The American Revolution began long before 1776 – in fact, the revolution began before the Revolutionary War broke out; colonists rebelled in 1774 (after a chain of events that began in previous years), which brought about a war that began in 1775.
The Declaration was not written on July 4, nor was it ratified by the Continental Congress on July 4. It was a contentious act. There was much debate among colonial governments about whether, and when, to declare independence. The Declaration was based on the writings of Thomas Jefferson, who had years before written may of the ideas expressed in it. Although the final document was written largely by Jefferson, it embodied ideas that had taken hold widely in the American colonies. Besides describing the fundamental reasoning behind separation from British rule, it listed twenty-seven specific examples of colonies being denied rights guaranteed to British citizens.

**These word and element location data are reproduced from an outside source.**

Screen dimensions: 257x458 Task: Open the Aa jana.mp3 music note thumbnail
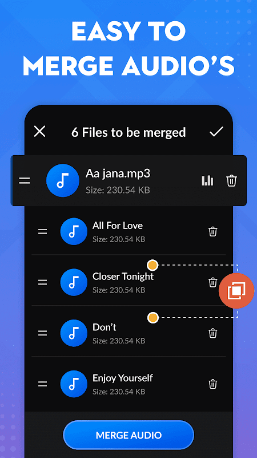pos(63,180)
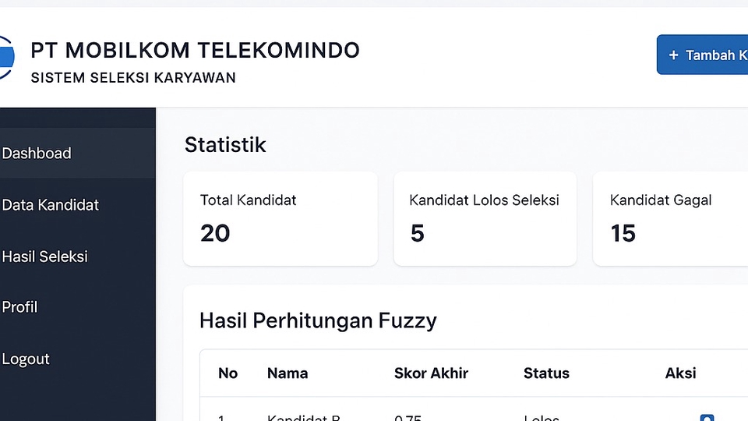Screen dimensions: 748x421
Task: Click the blue action icon for Kandidat B
Action: [x=707, y=418]

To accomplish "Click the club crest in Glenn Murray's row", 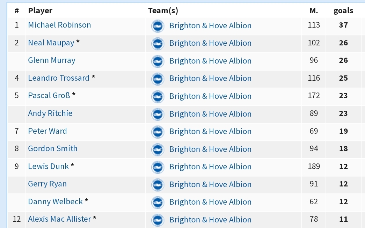I will (158, 61).
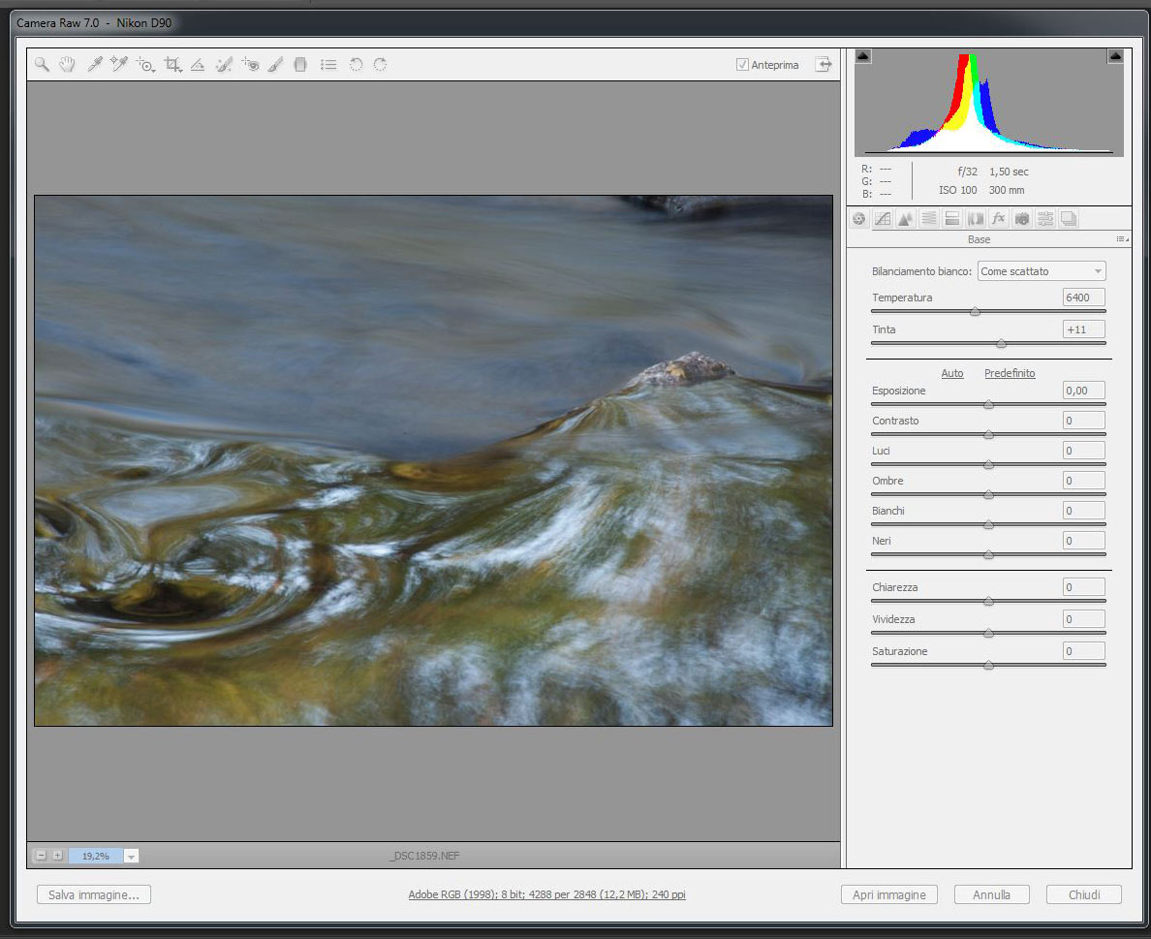Click the Apri immagine button

(888, 895)
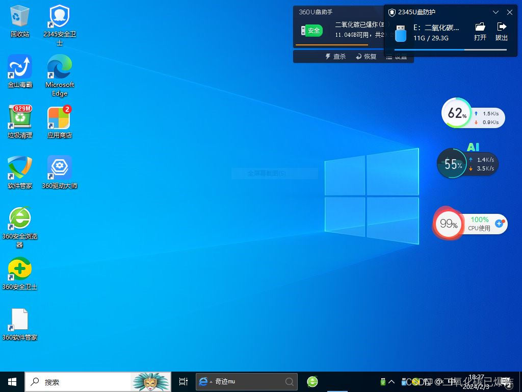Open the Windows Start menu
522x392 pixels.
pos(12,382)
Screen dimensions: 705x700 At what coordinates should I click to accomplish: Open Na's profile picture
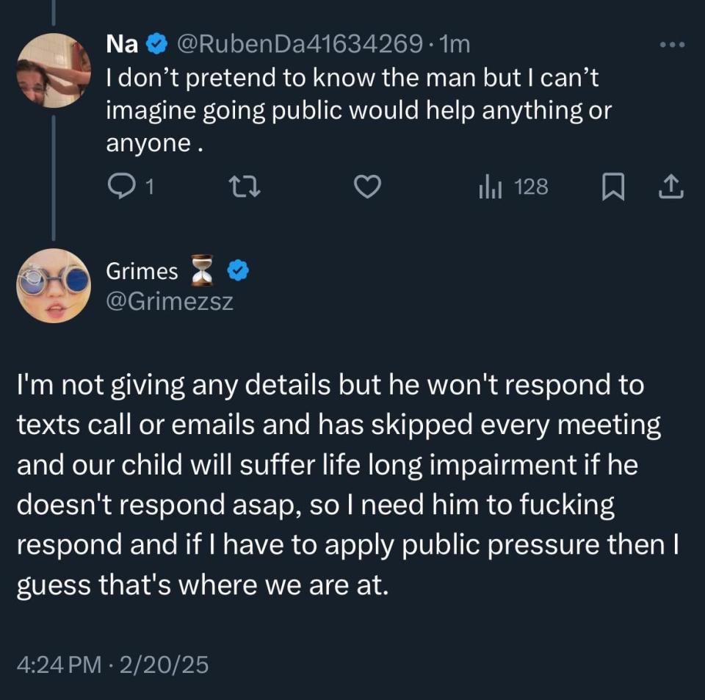pos(54,71)
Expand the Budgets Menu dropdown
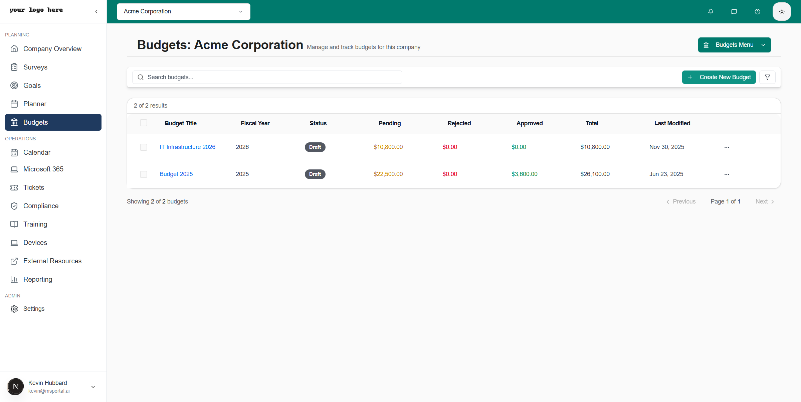Screen dimensions: 801x402 [734, 45]
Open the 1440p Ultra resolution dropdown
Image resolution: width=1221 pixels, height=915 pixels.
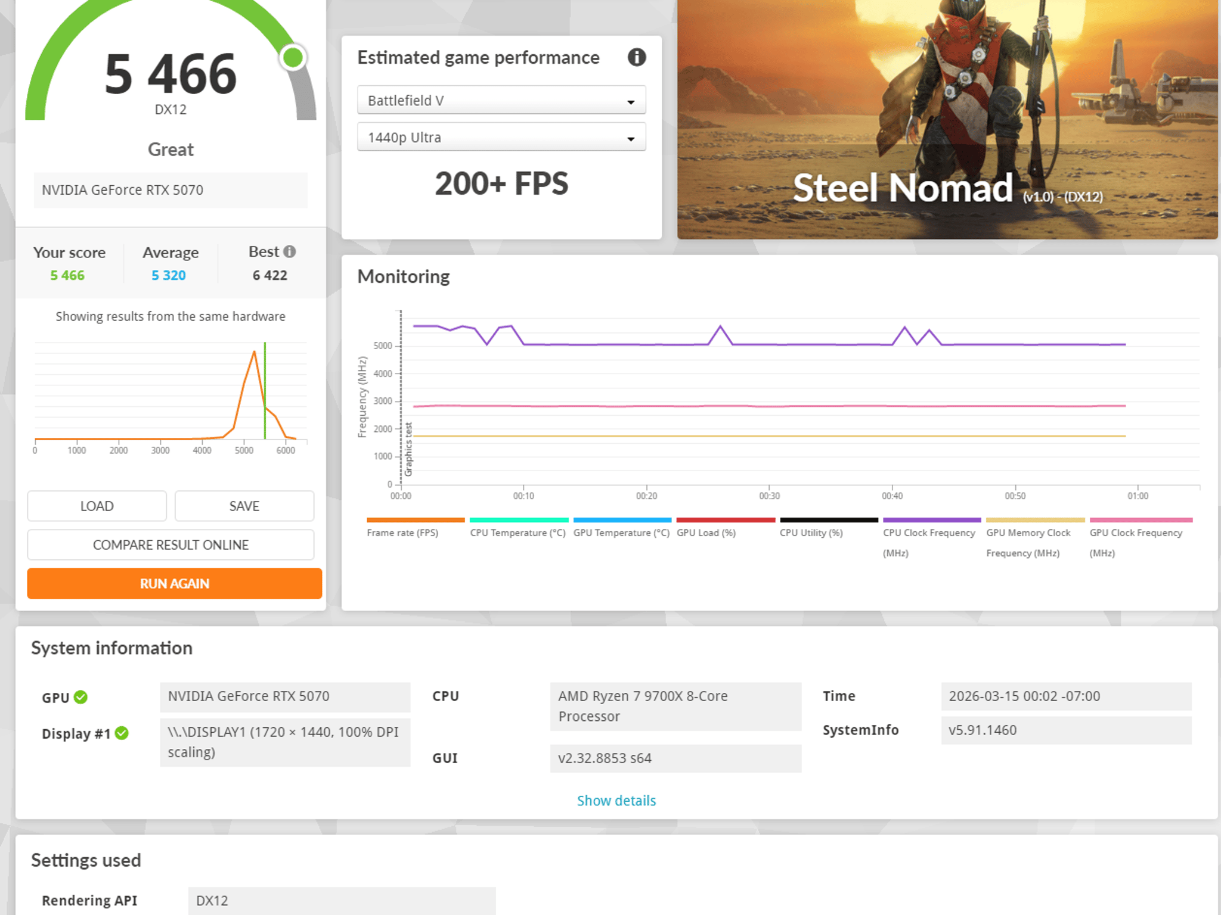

A copy of the Declaration was read in public for the first time in Philadelphia two days after it was adopted by Congress. After that, it took some time to collect the signatures of delegates from each of the colonies on the official copy that most Americans are familiar with. Learn more about that in our article about signing stories. It also took time for the news to spread in America and abroad.
Asserting independence from a government headed by a king meant appealing to a higher power than the king. In the minds of the era, there was only one higher power, the god of nature. The whole point, though, was to get away from government by divine right, so it was essential to exclude appeals to higher powers in Constitution adopted in 1787. After all, a government of the people, by the people and for the people could not be subject to the beliefs of only a portion of those people.